▶ _SOURCE DATA_:
·····

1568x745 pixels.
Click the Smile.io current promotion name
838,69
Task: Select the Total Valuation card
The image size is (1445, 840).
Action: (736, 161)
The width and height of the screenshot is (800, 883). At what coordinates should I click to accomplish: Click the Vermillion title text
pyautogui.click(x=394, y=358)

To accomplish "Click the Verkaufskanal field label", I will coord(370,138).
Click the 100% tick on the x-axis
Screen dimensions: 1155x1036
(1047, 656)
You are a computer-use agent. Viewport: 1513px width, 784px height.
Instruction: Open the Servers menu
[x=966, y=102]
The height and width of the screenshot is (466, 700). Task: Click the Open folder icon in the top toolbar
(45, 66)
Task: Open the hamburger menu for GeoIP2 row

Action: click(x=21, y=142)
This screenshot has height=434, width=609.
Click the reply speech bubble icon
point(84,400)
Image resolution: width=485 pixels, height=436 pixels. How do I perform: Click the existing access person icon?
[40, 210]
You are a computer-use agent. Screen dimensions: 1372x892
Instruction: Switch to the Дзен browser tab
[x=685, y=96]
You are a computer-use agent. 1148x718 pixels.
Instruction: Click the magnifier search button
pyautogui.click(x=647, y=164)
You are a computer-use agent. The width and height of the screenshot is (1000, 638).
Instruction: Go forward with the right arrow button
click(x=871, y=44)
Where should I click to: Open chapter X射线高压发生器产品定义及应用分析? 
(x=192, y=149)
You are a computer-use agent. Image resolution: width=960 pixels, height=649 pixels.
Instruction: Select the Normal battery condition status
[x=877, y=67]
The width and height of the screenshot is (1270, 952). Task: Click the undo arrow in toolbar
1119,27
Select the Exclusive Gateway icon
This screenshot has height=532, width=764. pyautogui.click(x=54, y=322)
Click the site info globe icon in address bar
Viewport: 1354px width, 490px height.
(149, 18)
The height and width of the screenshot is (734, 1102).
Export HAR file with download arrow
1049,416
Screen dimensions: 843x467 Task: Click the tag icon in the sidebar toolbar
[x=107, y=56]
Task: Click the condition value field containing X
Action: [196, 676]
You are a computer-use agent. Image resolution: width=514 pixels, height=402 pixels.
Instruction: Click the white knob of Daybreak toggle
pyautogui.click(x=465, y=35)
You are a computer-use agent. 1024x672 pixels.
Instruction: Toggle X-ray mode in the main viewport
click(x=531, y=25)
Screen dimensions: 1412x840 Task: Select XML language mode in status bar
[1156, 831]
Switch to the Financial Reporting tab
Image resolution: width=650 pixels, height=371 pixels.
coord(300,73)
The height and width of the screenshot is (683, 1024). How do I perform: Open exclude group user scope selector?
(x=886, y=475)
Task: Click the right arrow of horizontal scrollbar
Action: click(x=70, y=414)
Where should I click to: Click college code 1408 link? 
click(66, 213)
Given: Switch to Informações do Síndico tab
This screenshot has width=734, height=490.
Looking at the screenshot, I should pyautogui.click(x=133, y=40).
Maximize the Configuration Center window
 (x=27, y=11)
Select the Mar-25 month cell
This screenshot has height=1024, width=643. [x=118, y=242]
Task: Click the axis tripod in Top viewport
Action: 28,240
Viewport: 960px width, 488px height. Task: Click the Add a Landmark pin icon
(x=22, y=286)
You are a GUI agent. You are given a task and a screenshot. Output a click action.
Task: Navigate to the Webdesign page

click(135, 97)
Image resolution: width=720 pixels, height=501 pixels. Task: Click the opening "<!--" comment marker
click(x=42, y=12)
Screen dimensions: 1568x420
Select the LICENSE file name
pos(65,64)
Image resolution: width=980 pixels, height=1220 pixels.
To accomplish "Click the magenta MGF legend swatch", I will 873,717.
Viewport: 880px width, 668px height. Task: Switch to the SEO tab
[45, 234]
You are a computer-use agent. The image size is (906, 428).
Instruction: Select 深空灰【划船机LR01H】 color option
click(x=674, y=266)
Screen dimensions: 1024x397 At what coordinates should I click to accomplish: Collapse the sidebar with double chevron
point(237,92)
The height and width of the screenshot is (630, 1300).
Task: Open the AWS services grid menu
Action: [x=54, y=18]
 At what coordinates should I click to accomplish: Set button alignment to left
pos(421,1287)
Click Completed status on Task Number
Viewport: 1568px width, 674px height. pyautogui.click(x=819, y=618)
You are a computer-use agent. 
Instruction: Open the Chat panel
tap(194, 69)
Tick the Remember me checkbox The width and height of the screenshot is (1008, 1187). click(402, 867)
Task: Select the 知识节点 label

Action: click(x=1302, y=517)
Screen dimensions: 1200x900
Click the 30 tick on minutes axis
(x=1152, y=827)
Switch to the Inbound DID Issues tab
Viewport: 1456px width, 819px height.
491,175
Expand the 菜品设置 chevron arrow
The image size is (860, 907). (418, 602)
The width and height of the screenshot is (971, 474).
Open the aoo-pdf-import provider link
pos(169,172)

·····

▶ _REQUIRED WORK_: Place every line of the entries above into a Markdown table with the columns "Row" and "Text," numbering the rows in order and omitting blank lines.

▶ _OUTPUT FOR THIS EXERCISE_:
| Row | Text |
|---|---|
| 1 | 1568x745 pixels. |
| 2 | Click the Smile.io current promotion name |
| 3 | 838,69 |
| 4 | Task: Select the Total Valuation card |
| 5 | The image size is (1445, 840). |
| 6 | Action: (736, 161) |
| 7 | The width and height of the screenshot is (800, 883). At what coordinates should I click to accomplish: Click the Vermillion title text |
| 8 | pyautogui.click(x=394, y=358) |
| 9 | To accomplish "Click the Verkaufskanal field label", I will coord(370,138). |
| 10 | Click the 100% tick on the x-axis |
| 11 | Screen dimensions: 1155x1036 |
| 12 | (1047, 656) |
| 13 | You are a computer-use agent. Viewport: 1513px width, 784px height. |
| 14 | Instruction: Open the Servers menu |
| 15 | [x=966, y=102] |
| 16 | The height and width of the screenshot is (466, 700). Task: Click the Open folder icon in the top toolbar |
| 17 | (45, 66) |
| 18 | Task: Open the hamburger menu for GeoIP2 row |
| 19 | Action: click(x=21, y=142) |
| 20 | This screenshot has height=434, width=609. |
| 21 | Click the reply speech bubble icon |
| 22 | point(84,400) |
| 23 | Image resolution: width=485 pixels, height=436 pixels. How do I perform: Click the existing access person icon? |
| 24 | [40, 210] |
| 25 | You are a computer-use agent. Screen dimensions: 1372x892 |
| 26 | Instruction: Switch to the Дзен browser tab |
| 27 | [x=685, y=96] |
| 28 | You are a computer-use agent. 1148x718 pixels. |
| 29 | Instruction: Click the magnifier search button |
| 30 | pyautogui.click(x=647, y=164) |
| 31 | You are a computer-use agent. The width and height of the screenshot is (1000, 638). |
| 32 | Instruction: Go forward with the right arrow button |
| 33 | click(x=871, y=44) |
| 34 | Where should I click to: Open chapter X射线高压发生器产品定义及应用分析?  |
| 35 | (x=192, y=149) |
| 36 | You are a computer-use agent. Image resolution: width=960 pixels, height=649 pixels. |
| 37 | Instruction: Select the Normal battery condition status |
| 38 | [x=877, y=67] |
| 39 | The width and height of the screenshot is (1270, 952). Task: Click the undo arrow in toolbar |
| 40 | 1119,27 |
| 41 | Select the Exclusive Gateway icon |
| 42 | This screenshot has height=532, width=764. pyautogui.click(x=54, y=322) |
| 43 | Click the site info globe icon in address bar |
| 44 | Viewport: 1354px width, 490px height. |
| 45 | (149, 18) |
| 46 | The height and width of the screenshot is (734, 1102). |
| 47 | Export HAR file with download arrow |
| 48 | 1049,416 |
| 49 | Screen dimensions: 843x467 Task: Click the tag icon in the sidebar toolbar |
| 50 | [x=107, y=56] |
| 51 | Task: Click the condition value field containing X |
| 52 | Action: [196, 676] |
| 53 | You are a computer-use agent. Image resolution: width=514 pixels, height=402 pixels. |
| 54 | Instruction: Click the white knob of Daybreak toggle |
| 55 | pyautogui.click(x=465, y=35) |
| 56 | You are a computer-use agent. 1024x672 pixels. |
| 57 | Instruction: Toggle X-ray mode in the main viewport |
| 58 | click(x=531, y=25) |
| 59 | Screen dimensions: 1412x840 Task: Select XML language mode in status bar |
| 60 | [1156, 831] |
| 61 | Switch to the Financial Reporting tab |
| 62 | Image resolution: width=650 pixels, height=371 pixels. |
| 63 | coord(300,73) |
| 64 | The height and width of the screenshot is (683, 1024). How do I perform: Open exclude group user scope selector? |
| 65 | (x=886, y=475) |
| 66 | Task: Click the right arrow of horizontal scrollbar |
| 67 | Action: click(x=70, y=414) |
| 68 | Where should I click to: Click college code 1408 link?  |
| 69 | click(66, 213) |
| 70 | Given: Switch to Informações do Síndico tab |
| 71 | This screenshot has width=734, height=490. |
| 72 | Looking at the screenshot, I should pyautogui.click(x=133, y=40). |
| 73 | Maximize the Configuration Center window |
| 74 |  (x=27, y=11) |
| 75 | Select the Mar-25 month cell |
| 76 | This screenshot has height=1024, width=643. [x=118, y=242] |
| 77 | Task: Click the axis tripod in Top viewport |
| 78 | Action: 28,240 |
| 79 | Viewport: 960px width, 488px height. Task: Click the Add a Landmark pin icon |
| 80 | (x=22, y=286) |
| 81 | You are a GUI agent. You are given a task and a screenshot. Output a click action. |
| 82 | Task: Navigate to the Webdesign page |
| 83 | click(135, 97) |
| 84 | Image resolution: width=720 pixels, height=501 pixels. Task: Click the opening "<!--" comment marker |
| 85 | click(x=42, y=12) |
| 86 | Screen dimensions: 1568x420 |
| 87 | Select the LICENSE file name |
| 88 | pos(65,64) |
| 89 | Image resolution: width=980 pixels, height=1220 pixels. |
| 90 | To accomplish "Click the magenta MGF legend swatch", I will 873,717. |
| 91 | Viewport: 880px width, 668px height. Task: Switch to the SEO tab |
| 92 | [45, 234] |
| 93 | You are a computer-use agent. The image size is (906, 428). |
| 94 | Instruction: Select 深空灰【划船机LR01H】 color option |
| 95 | click(x=674, y=266) |
| 96 | Screen dimensions: 1024x397 At what coordinates should I click to accomplish: Collapse the sidebar with double chevron |
| 97 | point(237,92) |
| 98 | The height and width of the screenshot is (630, 1300). |
| 99 | Task: Open the AWS services grid menu |
| 100 | Action: [x=54, y=18] |
| 101 |  At what coordinates should I click to accomplish: Set button alignment to left |
| 102 | pos(421,1287) |
| 103 | Click Completed status on Task Number |
| 104 | Viewport: 1568px width, 674px height. pyautogui.click(x=819, y=618) |
| 105 | You are a computer-use agent.  |
| 106 | Instruction: Open the Chat panel |
| 107 | tap(194, 69) |
| 108 | Tick the Remember me checkbox The width and height of the screenshot is (1008, 1187). click(402, 867) |
| 109 | Task: Select the 知识节点 label |
| 110 | Action: click(x=1302, y=517) |
| 111 | Screen dimensions: 1200x900 |
| 112 | Click the 30 tick on minutes axis |
| 113 | (x=1152, y=827) |
| 114 | Switch to the Inbound DID Issues tab |
| 115 | Viewport: 1456px width, 819px height. |
| 116 | 491,175 |
| 117 | Expand the 菜品设置 chevron arrow |
| 118 | The image size is (860, 907). (418, 602) |
| 119 | The width and height of the screenshot is (971, 474). |
| 120 | Open the aoo-pdf-import provider link |
| 121 | pos(169,172) |